2002年2月8日朝日新聞尾張近郊版

春日井の産廃計画 汚染調査実施求める
ダイオキシン類 松の葉で分析
 「既に基準超過状態」

 ダイオキシン類による大気汚染を松の葉で調べる手法で、名古屋市守山区の住民らが昨年取り組んだ調査結果がまとまった。住民らは、庄内川を挟んで同区に隣接する春日井市松河戸町で計画されている産廃中間処理施設の建設に反対しているグループで、名古屋市に7日、「現状でも環境基準を超えているのは確実」として詳細な調査の実施などを求めた。

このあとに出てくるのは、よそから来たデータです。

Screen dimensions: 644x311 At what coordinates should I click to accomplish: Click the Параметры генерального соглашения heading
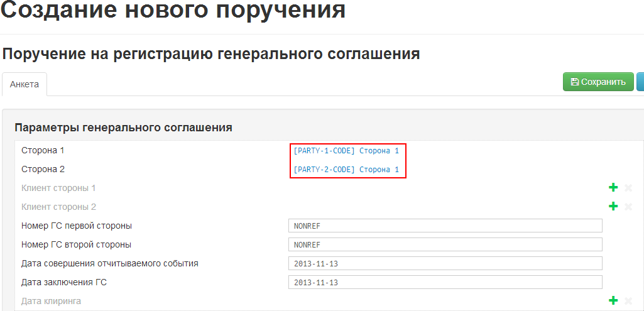(x=123, y=128)
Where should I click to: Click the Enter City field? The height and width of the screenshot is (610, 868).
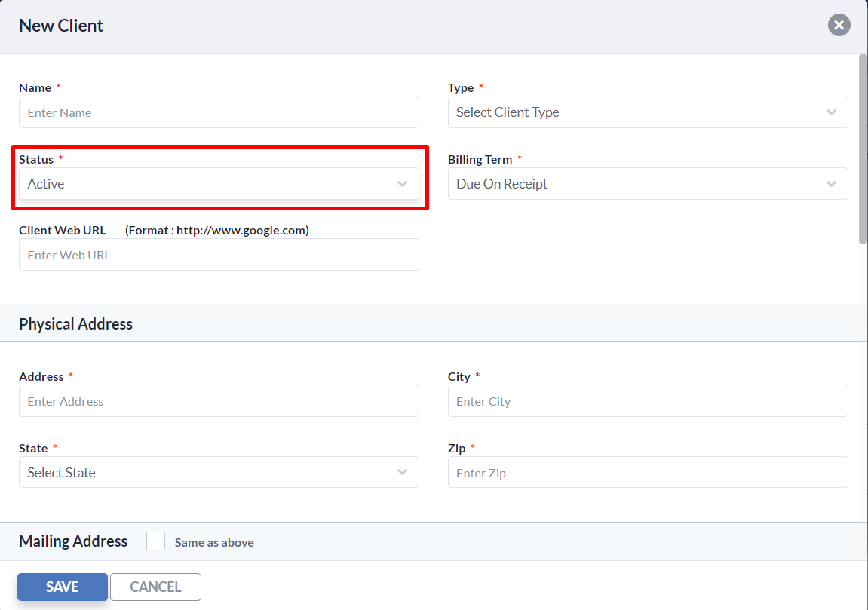tap(648, 400)

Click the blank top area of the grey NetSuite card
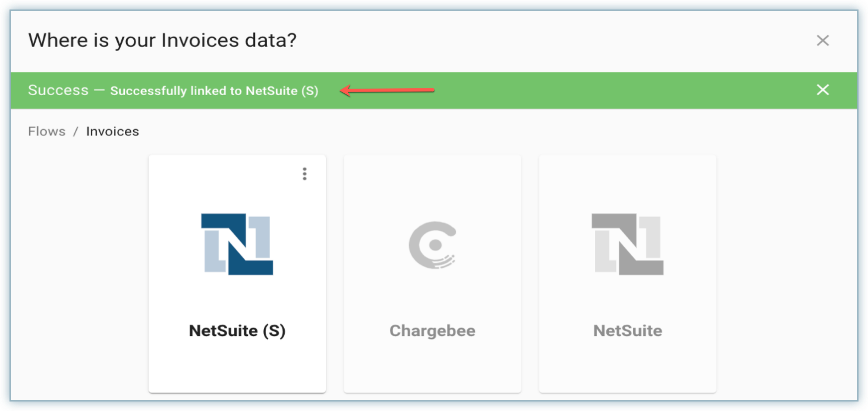(627, 181)
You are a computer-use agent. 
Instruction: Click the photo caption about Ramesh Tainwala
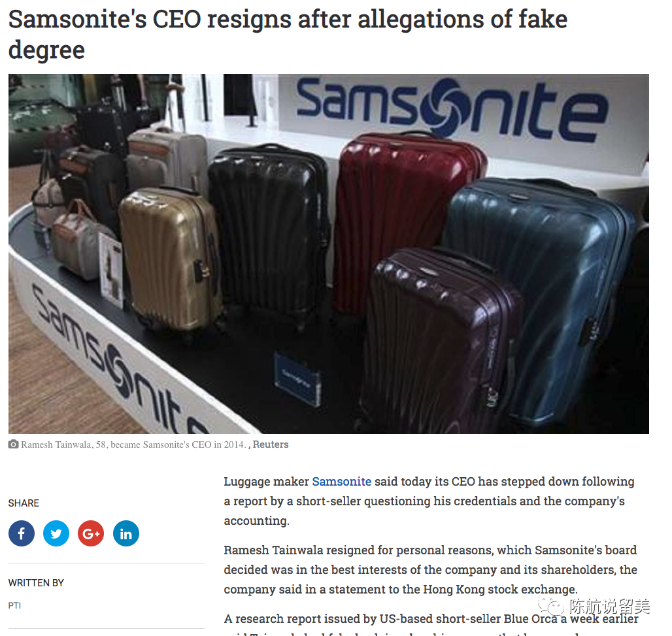point(133,444)
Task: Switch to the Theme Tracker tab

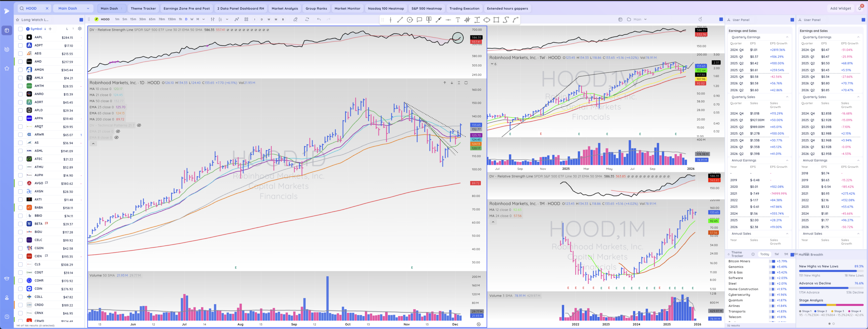Action: pos(143,8)
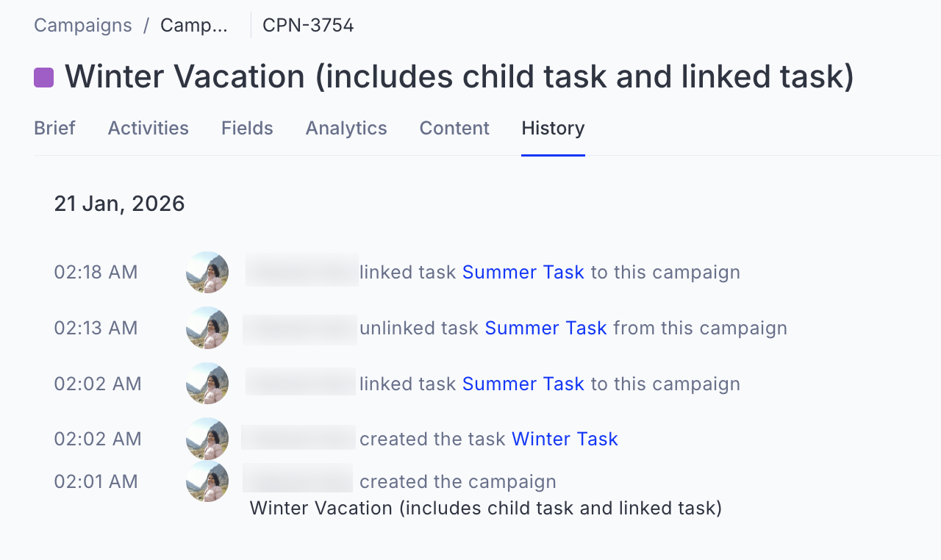Open the Activities tab
Viewport: 941px width, 560px height.
click(x=148, y=128)
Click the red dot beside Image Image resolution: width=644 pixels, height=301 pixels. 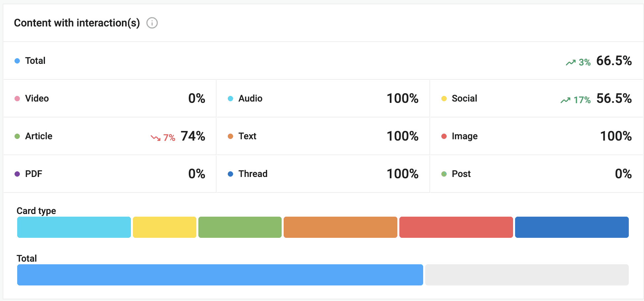444,136
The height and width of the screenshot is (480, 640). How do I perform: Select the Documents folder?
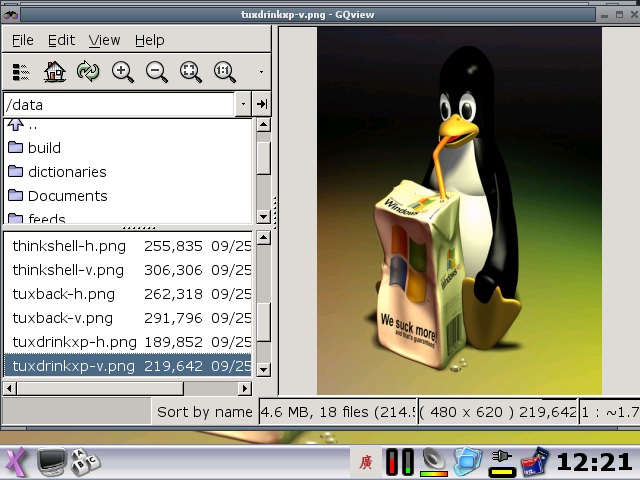67,196
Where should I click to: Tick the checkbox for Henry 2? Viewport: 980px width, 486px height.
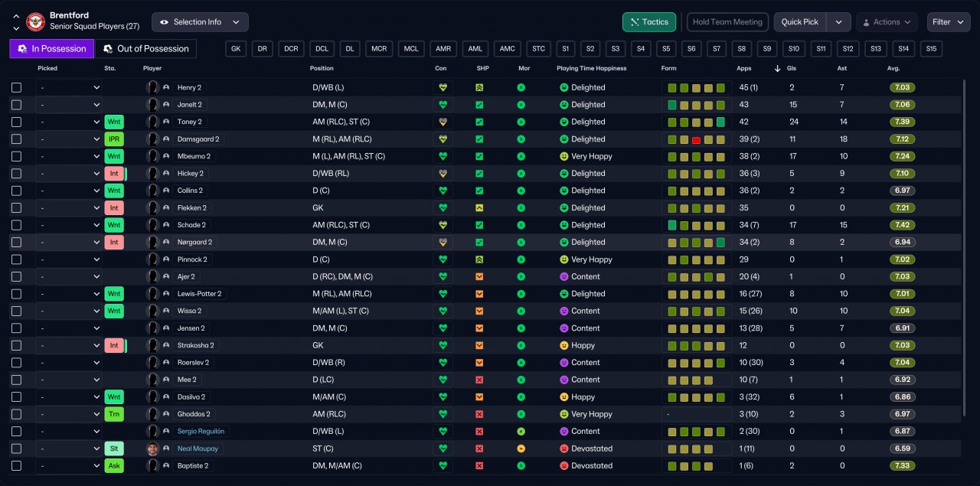click(17, 88)
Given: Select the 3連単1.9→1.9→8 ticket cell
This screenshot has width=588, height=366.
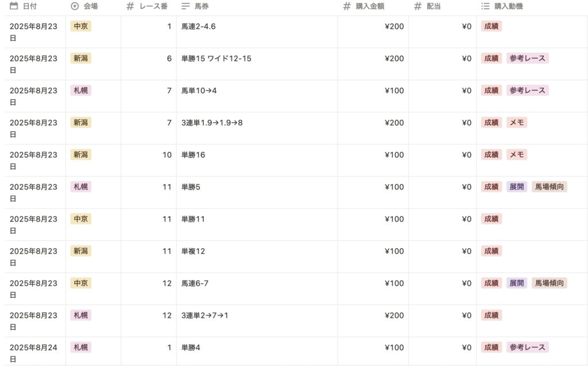Looking at the screenshot, I should 212,123.

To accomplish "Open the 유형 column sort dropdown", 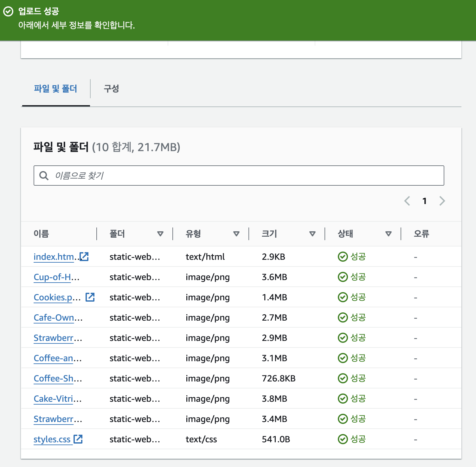I will click(x=236, y=234).
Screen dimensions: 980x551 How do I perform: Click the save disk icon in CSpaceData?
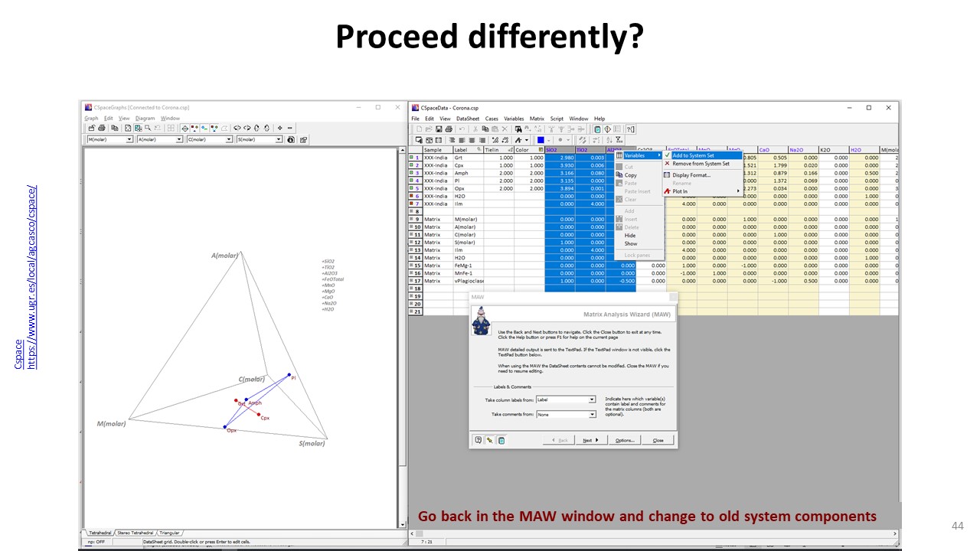438,129
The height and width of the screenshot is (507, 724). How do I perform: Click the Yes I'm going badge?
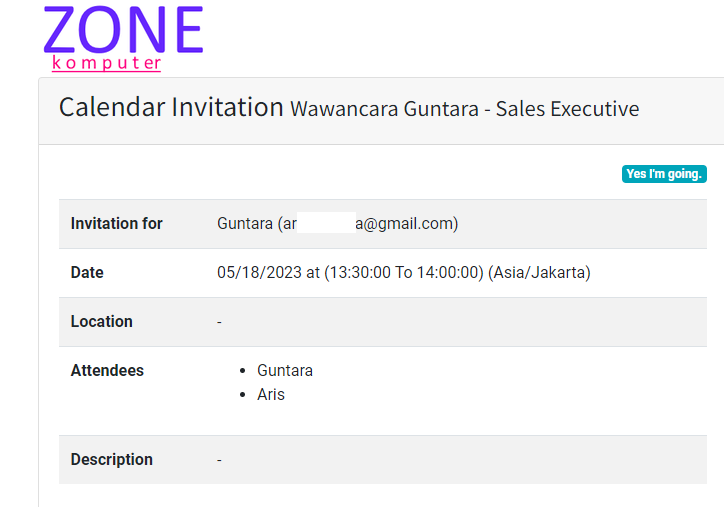point(664,174)
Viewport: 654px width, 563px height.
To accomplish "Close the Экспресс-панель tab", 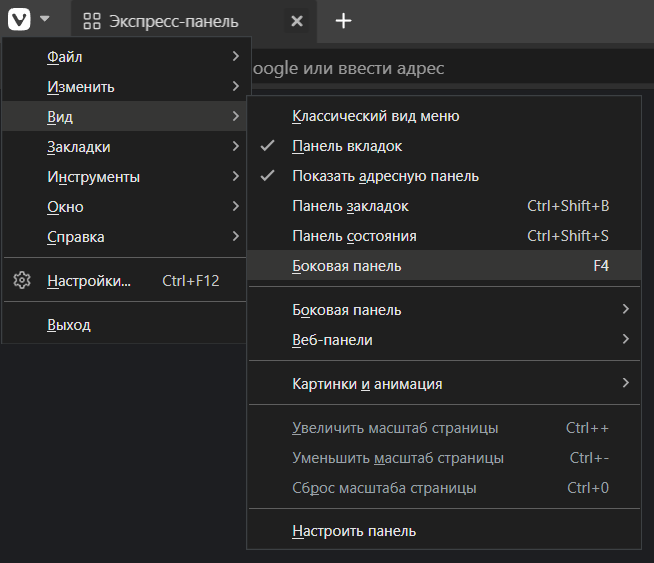I will [x=296, y=21].
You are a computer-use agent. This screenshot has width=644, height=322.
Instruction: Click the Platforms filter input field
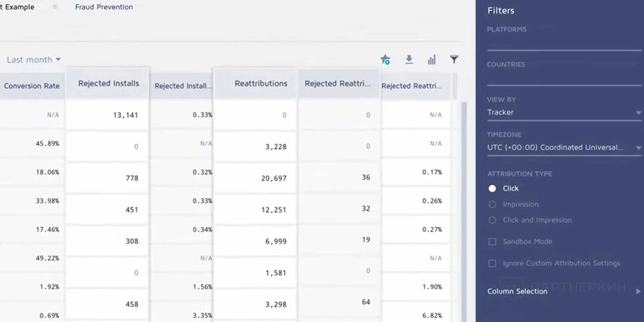564,44
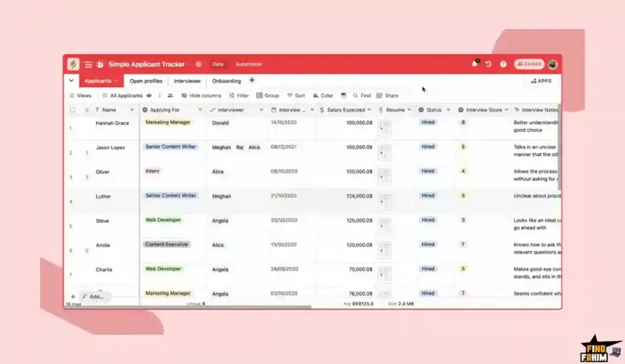Open the history/undo icon in the top bar

(x=488, y=63)
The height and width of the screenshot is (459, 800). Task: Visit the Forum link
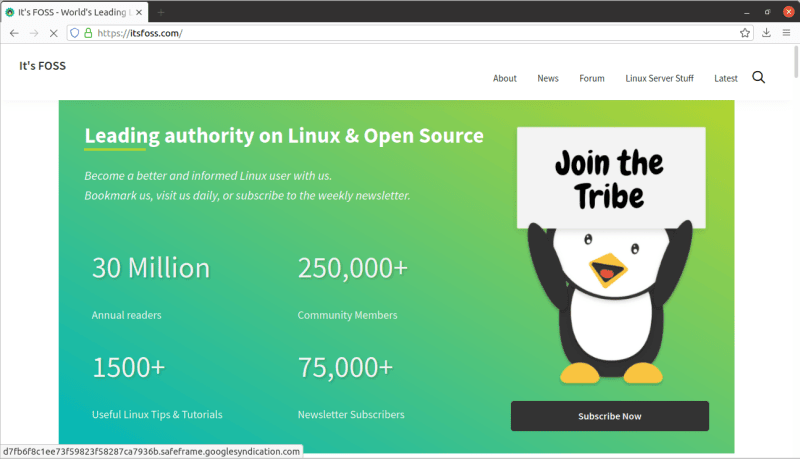click(592, 78)
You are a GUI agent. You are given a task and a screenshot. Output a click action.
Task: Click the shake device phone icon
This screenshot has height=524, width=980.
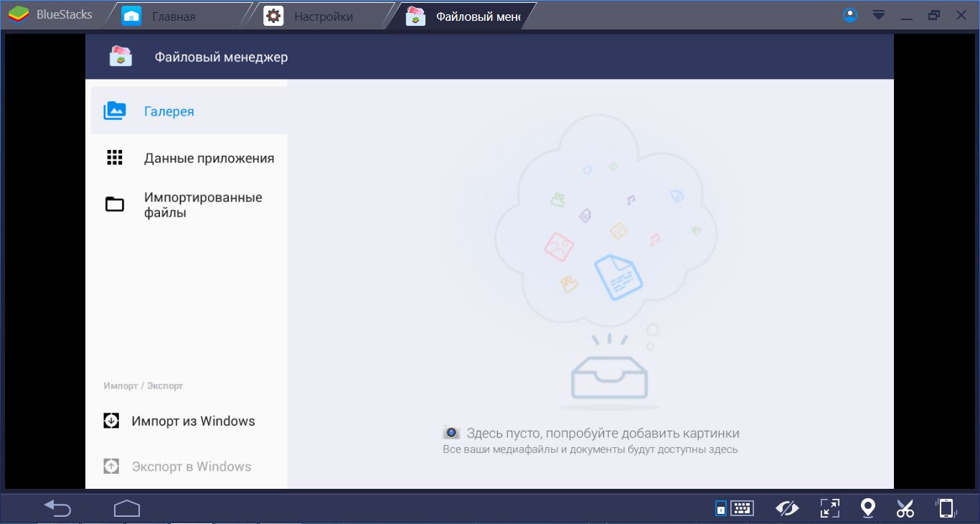tap(946, 508)

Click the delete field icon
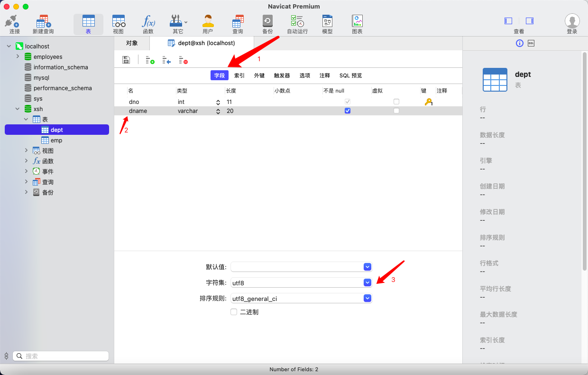pyautogui.click(x=183, y=60)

 松葉は脂肪分が多く、脂肪に溶けやすいダイオキシン類が蓄積しやすいとされる。全国に分布するクロマツを利用した調査が、市民活動として広がっている。

 「産廃焼却施設建設をやめさせる守山の会」が、施設の建設予定地から1キロ以内の範囲で13地点の松葉を採集。環境総合研究所(東京都品川区)を通じてカナダの調査会社で分析した。

 検出された松葉1グラム当たりのダイオキシン類の量は約5・72ピコグラムピコは1兆分の1)。大気中の濃度に換算すると1立方メートル当たり約0・57ピコグラムで、環境基準の0・6ピコグラムに迫る。さらに、分類上はダイオキシン類に入る「コプラナーPCB(ポリ塩化ビフェニール)」が、この10〜30%の割合で加わるとされ、合計すると汚染は現状でも基準を上回るという。

 グループの大島良満代表は「今でも環境基準を超えているのは確実。このうえ、施設の建設は認められない」と話し、市が詳しい汚染調査を実施することや、施設の許認可権限のある県に対し、市として住民意見の反映を積極的に働きかけるよう求めた。